CondAmbigQA: A Benchmark and Dataset for Conditional Ambiguous Question Answering
This addresses the issue of query ambiguity in QA for users and researchers, providing tools for rigorous evaluation, though it is incremental in focusing on a specific aspect of QA.
The paper tackles the problem of ambiguous queries in question-answering by introducing CondAmbigQA, a benchmark with 2,000 ambiguous queries and condition-aware evaluation metrics, showing that models considering conditions improve answer accuracy by 11.75%.

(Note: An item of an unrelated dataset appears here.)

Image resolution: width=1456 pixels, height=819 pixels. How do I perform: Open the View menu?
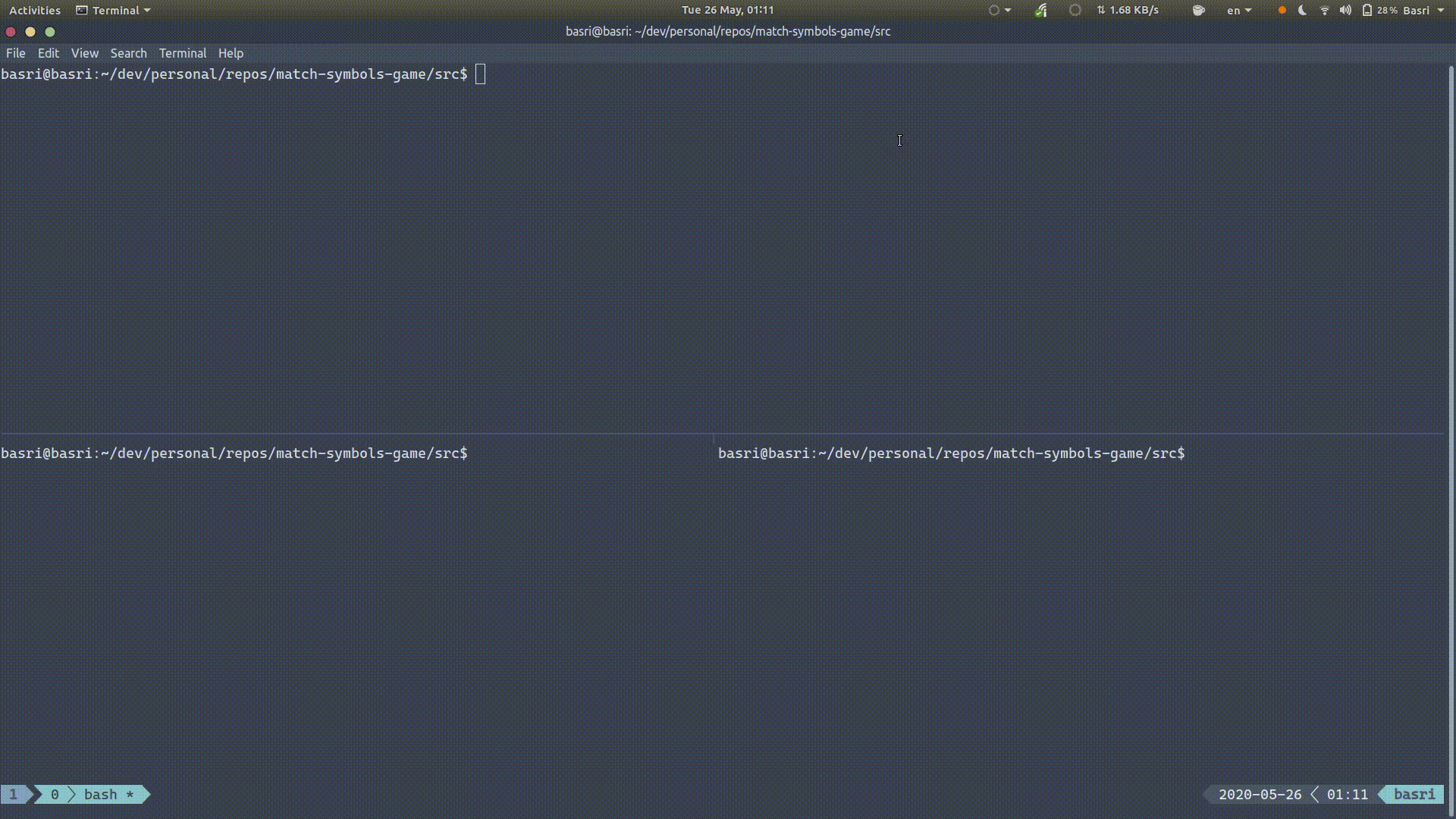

Users often assume that large language models (LLMs) share their cognitive alignment of context and intent, leading them to omit critical information in question-answering (QA) and produce ambiguous queries. Responses based on misaligned assumptions may be perceived as hallucinations. Therefore, identifying possible implicit assumptions is crucial in QA. To address this fundamental challenge, we propose Conditional Ambiguous Question-Answering (CondAmbigQA), a benchmark comprising 2,000 ambiguous queries and condition-aware evaluation metrics. Our study pioneers "conditions" as explicit contextual constraints that resolve ambiguities in QA tasks through retrieval-based annotation, where retrieved Wikipedia fragments help identify possible interpretations for a given query and annotate answers accordingly. Experiments demonstrate that models considering conditions before answering improve answer accuracy by 11.75%, with an additional 7.15% gain when conditions are explicitly provided. These results highlight that apparent hallucinations may stem from inherent query ambiguity rather than model failure, and demonstrate the effectiveness of condition reasoning in QA, providing researchers with tools for rigorous evaluation.